Rapid Generation of Monoclonal Antibodies from Single B Cells by Ecobody Technology

Abstract

Single B cell sampling following to direct gene amplification and transient expression in animal cells has been recognized as powerful monoclonal antibodies (mAbs) screening strategies. Here we report Ecobody technology which allows mAbs screening from single B cells in two days This technology uses Escherichia coli cell-free protein synthesis (CFPS) for mAb expression. In the CFPS step, we employed our original techniques: (1) ‘Zipbody’ as a modified Fab (fragment of antigen binding) format, in which the active Fab formation is facilitated by adhesive leucine zipper peptides fused at the C-termini of the light and heavy chains; and (2) an N-terminal SKIK peptide tag that can markedly increase protein production. By the Ecobody technology, we demonstrated rapid screening of antigen specific mAbs from immunized rabbits and Epstein-Barr Virus infected human B cells. We further obtained rabbit mAbs in E. coli expression system yielding to 8.5 mg of purified proteins from 1 L bacterial culture.

1. Introduction

Monoclonal antibodies (mAbs) have become essential agents for research, diagnostic and therapeutic areas.

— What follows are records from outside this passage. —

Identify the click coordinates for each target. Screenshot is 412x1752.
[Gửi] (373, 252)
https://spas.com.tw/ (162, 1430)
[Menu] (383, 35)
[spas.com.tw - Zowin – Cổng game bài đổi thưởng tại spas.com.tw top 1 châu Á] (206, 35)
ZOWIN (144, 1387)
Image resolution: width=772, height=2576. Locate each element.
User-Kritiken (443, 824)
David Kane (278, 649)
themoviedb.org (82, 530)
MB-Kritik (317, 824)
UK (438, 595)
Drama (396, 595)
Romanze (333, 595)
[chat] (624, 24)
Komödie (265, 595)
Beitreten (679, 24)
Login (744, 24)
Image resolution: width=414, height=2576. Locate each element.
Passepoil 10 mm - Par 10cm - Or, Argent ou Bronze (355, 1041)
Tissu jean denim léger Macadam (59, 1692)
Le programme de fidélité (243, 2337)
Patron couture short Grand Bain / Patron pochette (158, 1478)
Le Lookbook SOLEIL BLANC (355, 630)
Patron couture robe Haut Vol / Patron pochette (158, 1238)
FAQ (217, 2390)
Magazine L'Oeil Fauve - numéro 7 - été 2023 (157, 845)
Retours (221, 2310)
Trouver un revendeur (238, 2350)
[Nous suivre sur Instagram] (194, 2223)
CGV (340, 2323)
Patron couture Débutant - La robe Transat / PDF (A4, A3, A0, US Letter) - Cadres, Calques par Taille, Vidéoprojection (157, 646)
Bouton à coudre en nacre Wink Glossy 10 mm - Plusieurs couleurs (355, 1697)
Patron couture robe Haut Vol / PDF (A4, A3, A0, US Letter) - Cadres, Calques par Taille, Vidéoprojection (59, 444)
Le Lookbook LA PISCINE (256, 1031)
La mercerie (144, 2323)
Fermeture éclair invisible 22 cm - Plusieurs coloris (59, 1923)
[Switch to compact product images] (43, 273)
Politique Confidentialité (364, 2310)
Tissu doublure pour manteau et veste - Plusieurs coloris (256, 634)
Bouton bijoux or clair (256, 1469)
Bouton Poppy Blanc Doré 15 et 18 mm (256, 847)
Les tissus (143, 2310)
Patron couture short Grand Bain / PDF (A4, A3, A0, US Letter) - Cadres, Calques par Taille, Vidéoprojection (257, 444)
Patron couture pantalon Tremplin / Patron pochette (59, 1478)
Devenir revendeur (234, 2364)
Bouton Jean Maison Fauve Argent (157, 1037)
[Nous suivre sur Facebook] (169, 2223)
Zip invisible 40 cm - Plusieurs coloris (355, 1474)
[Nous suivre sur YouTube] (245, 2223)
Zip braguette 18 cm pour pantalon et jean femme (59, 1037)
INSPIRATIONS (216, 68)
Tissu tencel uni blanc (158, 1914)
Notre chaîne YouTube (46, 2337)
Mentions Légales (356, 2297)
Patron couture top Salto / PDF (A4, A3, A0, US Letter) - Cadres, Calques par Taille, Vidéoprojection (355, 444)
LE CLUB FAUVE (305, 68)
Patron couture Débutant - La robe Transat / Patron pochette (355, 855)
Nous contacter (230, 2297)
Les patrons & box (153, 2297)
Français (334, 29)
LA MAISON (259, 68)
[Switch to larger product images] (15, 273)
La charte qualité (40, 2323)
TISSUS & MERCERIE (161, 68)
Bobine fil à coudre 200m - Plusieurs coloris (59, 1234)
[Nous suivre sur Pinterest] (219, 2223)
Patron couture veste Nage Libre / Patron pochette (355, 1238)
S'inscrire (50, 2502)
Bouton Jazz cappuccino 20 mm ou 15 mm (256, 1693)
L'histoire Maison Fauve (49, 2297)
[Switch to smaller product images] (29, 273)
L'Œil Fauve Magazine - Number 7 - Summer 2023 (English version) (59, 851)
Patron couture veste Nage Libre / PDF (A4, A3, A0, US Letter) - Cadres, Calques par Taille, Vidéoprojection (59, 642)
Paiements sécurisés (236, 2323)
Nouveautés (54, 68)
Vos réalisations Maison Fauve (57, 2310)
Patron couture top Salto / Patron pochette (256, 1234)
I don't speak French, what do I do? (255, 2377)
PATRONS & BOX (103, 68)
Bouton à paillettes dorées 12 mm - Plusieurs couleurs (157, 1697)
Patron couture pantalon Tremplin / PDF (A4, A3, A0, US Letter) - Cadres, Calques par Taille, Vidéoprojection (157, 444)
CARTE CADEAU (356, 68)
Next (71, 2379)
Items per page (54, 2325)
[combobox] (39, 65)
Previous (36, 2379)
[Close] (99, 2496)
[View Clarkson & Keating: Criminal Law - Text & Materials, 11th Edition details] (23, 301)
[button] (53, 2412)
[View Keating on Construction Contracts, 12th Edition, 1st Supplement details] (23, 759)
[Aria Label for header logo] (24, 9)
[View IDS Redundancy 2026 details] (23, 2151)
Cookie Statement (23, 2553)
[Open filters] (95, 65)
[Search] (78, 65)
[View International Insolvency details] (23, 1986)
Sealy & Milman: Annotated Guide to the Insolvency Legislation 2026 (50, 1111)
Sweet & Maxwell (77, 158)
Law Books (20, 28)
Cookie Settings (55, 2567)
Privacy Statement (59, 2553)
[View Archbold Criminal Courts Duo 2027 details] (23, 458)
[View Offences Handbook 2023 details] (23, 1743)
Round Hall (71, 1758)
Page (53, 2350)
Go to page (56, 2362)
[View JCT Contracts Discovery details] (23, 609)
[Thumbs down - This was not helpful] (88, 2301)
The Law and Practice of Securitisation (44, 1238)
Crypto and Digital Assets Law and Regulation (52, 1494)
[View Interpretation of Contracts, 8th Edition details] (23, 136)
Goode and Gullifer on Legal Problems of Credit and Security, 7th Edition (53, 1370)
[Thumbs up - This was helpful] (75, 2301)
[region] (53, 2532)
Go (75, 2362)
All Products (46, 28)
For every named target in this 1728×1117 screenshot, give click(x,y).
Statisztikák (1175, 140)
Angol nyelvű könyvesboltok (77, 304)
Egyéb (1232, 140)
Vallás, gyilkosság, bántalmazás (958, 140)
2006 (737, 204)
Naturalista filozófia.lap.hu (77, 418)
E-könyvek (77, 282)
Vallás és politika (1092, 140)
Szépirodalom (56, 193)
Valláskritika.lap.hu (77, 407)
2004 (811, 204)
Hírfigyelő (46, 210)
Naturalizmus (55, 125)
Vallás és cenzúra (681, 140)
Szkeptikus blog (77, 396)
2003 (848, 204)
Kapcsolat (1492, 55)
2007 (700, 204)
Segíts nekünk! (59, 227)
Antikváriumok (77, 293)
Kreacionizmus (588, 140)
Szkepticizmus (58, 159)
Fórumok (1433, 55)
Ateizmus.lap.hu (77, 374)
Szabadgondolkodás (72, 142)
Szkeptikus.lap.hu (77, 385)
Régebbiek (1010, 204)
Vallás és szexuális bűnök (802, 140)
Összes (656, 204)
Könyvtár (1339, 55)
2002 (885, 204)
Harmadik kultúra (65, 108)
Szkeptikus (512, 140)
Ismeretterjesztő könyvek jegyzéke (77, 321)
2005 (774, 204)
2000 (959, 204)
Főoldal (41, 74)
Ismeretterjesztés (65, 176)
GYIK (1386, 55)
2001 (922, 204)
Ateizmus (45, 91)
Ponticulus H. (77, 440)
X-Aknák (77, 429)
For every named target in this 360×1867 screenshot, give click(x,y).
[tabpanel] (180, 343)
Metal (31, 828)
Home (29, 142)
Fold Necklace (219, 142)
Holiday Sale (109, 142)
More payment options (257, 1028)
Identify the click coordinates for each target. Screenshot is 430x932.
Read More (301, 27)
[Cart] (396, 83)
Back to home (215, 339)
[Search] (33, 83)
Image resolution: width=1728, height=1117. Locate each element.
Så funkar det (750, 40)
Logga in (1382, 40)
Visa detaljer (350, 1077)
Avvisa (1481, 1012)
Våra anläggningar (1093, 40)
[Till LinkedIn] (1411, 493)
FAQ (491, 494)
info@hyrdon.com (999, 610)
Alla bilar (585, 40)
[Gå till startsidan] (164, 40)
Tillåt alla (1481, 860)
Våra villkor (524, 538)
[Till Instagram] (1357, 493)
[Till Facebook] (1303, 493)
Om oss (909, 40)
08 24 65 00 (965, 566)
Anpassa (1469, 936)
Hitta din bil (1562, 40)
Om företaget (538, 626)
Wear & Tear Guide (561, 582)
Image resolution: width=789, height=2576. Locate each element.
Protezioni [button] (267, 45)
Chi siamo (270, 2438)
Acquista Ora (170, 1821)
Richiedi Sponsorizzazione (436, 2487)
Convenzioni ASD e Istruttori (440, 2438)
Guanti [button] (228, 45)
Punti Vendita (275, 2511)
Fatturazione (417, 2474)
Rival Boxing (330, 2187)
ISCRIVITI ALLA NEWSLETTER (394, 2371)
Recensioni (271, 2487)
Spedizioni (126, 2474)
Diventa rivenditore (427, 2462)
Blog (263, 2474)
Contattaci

Single B cell screening technologies, which can rapidly generate mAbs from sampled single B cells from immunized animals, have been proven to be powerful techniques to obtain the natural antibody repertoire [1,2,3,4,5]. Usually in these methods, recombinant production of the mAbs is performed using animal cells like CHO and HEK293, resulting in a rate-limitation of the screening process, because transfection and expression in animal cells requires at least 3–5 days. In contrast, cell-free protein synthesis (CFPS) offers an alternative expression system that avoids many of the problems of conventional cell-based expression technologies [6,7]. CFPS has big advantages over in vivo methods for high-throughput recombinant protein production without requiring time-consuming gene-cloning, transformation, or cultivation [8].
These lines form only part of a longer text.